[Stored data entries]
^^^^^^^^^^^^^^^^

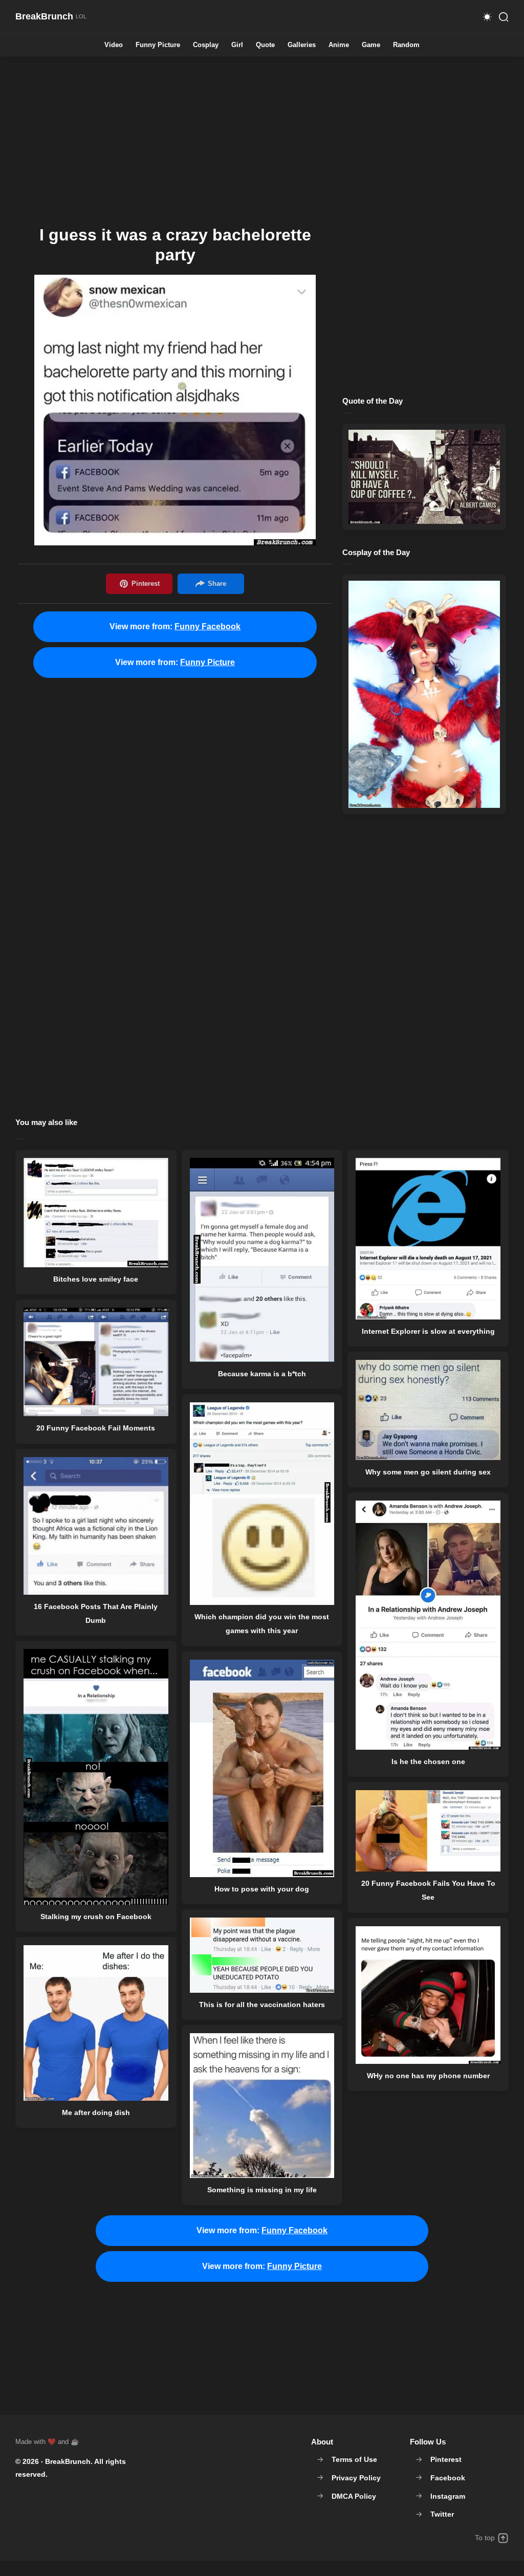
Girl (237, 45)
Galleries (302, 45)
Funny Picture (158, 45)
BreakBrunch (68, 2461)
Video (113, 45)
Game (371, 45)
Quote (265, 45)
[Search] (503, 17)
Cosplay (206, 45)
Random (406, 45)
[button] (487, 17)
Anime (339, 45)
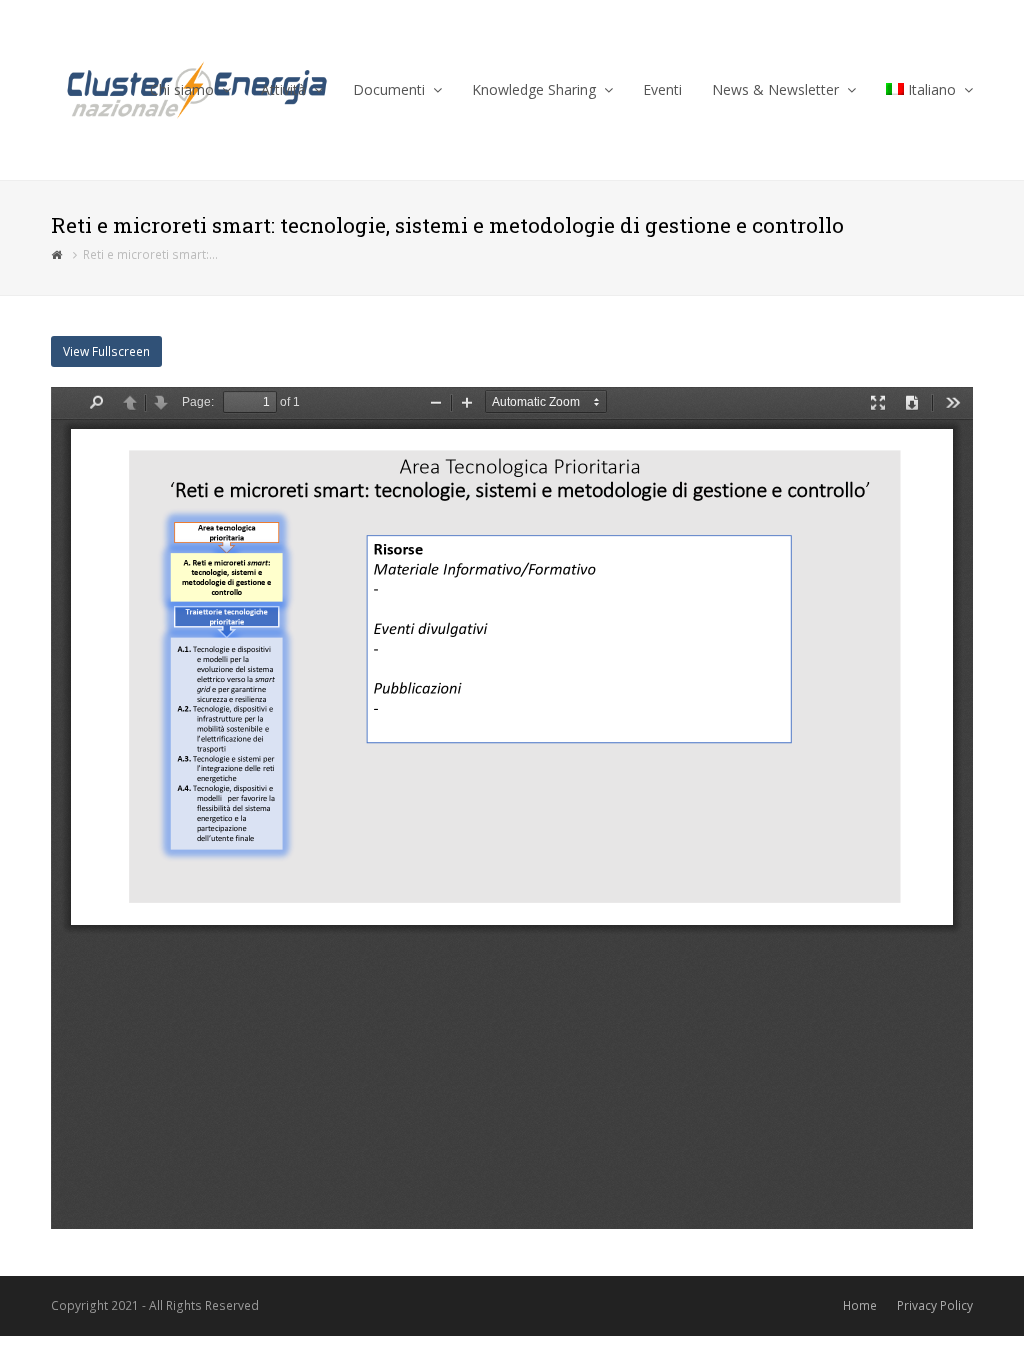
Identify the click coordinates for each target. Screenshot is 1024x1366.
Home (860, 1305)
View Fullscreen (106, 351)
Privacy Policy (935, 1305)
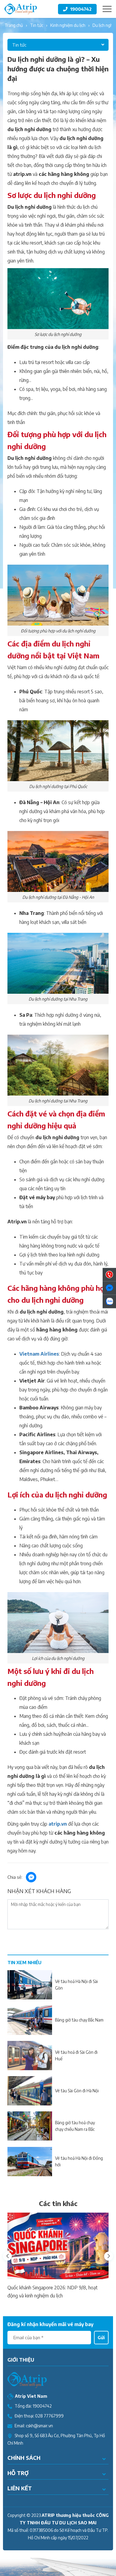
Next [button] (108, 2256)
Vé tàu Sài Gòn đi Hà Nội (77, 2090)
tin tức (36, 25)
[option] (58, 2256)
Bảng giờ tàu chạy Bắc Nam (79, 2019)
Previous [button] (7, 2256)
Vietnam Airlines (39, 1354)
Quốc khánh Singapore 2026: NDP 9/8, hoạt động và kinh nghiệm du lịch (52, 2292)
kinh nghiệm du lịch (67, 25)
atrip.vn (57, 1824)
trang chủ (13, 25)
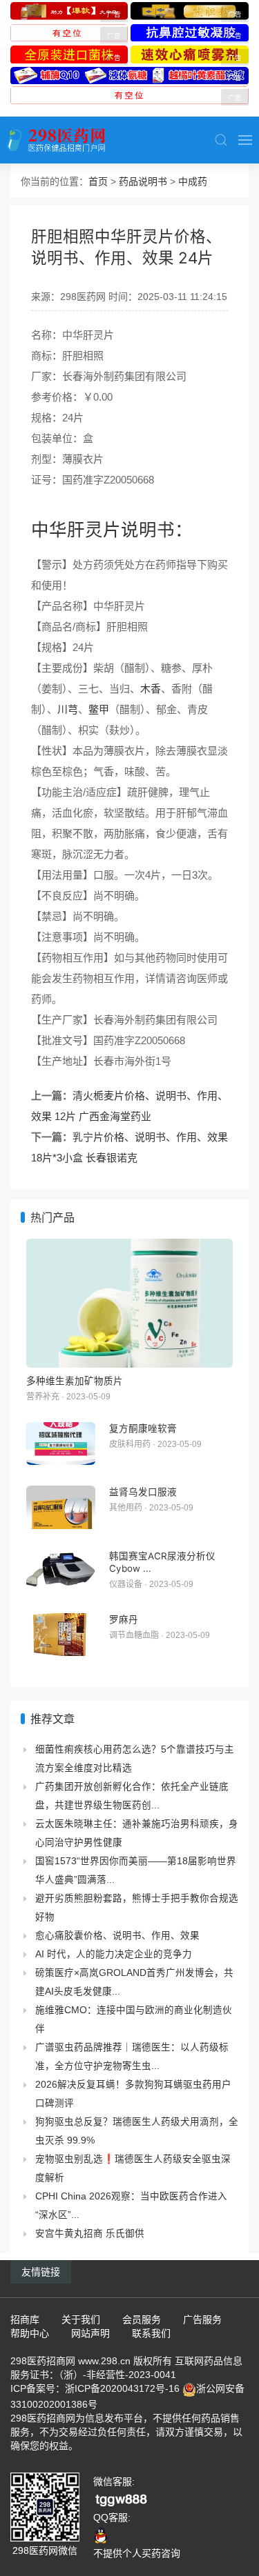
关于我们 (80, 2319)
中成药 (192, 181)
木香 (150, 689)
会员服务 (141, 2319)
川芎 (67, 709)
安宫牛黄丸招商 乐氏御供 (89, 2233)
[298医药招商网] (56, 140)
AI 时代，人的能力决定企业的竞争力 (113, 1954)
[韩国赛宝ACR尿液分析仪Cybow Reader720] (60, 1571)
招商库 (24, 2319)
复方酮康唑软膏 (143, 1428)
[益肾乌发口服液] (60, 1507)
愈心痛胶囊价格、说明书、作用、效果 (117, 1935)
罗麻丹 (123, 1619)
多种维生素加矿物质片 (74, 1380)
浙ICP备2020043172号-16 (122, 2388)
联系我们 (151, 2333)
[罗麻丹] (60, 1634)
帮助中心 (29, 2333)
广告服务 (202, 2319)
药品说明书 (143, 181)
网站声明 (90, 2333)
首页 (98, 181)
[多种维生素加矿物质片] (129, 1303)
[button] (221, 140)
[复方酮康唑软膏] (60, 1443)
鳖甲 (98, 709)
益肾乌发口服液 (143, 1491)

^^^^^^^^^^^^^^^^

#### [Aim of the exercise]
Reproduce every entry above in full and exactly, though not its pictures.

#### [Output of the exercise]
Girl (237, 45)
Galleries (302, 45)
Funny Picture (158, 45)
BreakBrunch (68, 2461)
Video (113, 45)
Game (371, 45)
Quote (265, 45)
[Search] (503, 17)
Cosplay (206, 45)
Random (406, 45)
[button] (487, 17)
Anime (339, 45)
Identify the click coordinates for each target. Screenshot is 1024x1366.
Home (860, 1305)
View Fullscreen (106, 351)
Privacy Policy (935, 1305)
Next [button] (108, 2256)
Vé tàu Sài Gòn đi Hà Nội (77, 2090)
tin tức (36, 25)
[option] (58, 2256)
Bảng giờ tàu chạy Bắc Nam (79, 2019)
Previous [button] (7, 2256)
Vietnam Airlines (39, 1354)
Quốc khánh Singapore 2026: NDP 9/8, hoạt động và kinh nghiệm du lịch (52, 2292)
kinh nghiệm du lịch (67, 25)
atrip.vn (57, 1824)
trang chủ (13, 25)
关于我们 (80, 2319)
中成药 (192, 181)
木香 (150, 689)
会员服务 (141, 2319)
川芎 (67, 709)
安宫牛黄丸招商 乐氏御供 (89, 2233)
[298医药招商网] (56, 140)
AI 时代，人的能力决定企业的竞争力 (113, 1954)
[韩国赛宝ACR尿液分析仪Cybow Reader720] (60, 1571)
招商库 (24, 2319)
复方酮康唑软膏 (143, 1428)
[益肾乌发口服液] (60, 1507)
愈心痛胶囊价格、说明书、作用、效果 (117, 1935)
罗麻丹 (123, 1619)
多种维生素加矿物质片 (74, 1380)
浙ICP备2020043172号-16 (122, 2388)
联系我们 (151, 2333)
[罗麻丹] (60, 1634)
帮助中心 (29, 2333)
广告服务 (202, 2319)
药品说明书 (143, 181)
网站声明 (90, 2333)
首页 (98, 181)
[多种维生素加矿物质片] (129, 1303)
[button] (221, 140)
[复方酮康唑软膏] (60, 1443)
鳖甲 (98, 709)
益肾乌发口服液 (143, 1491)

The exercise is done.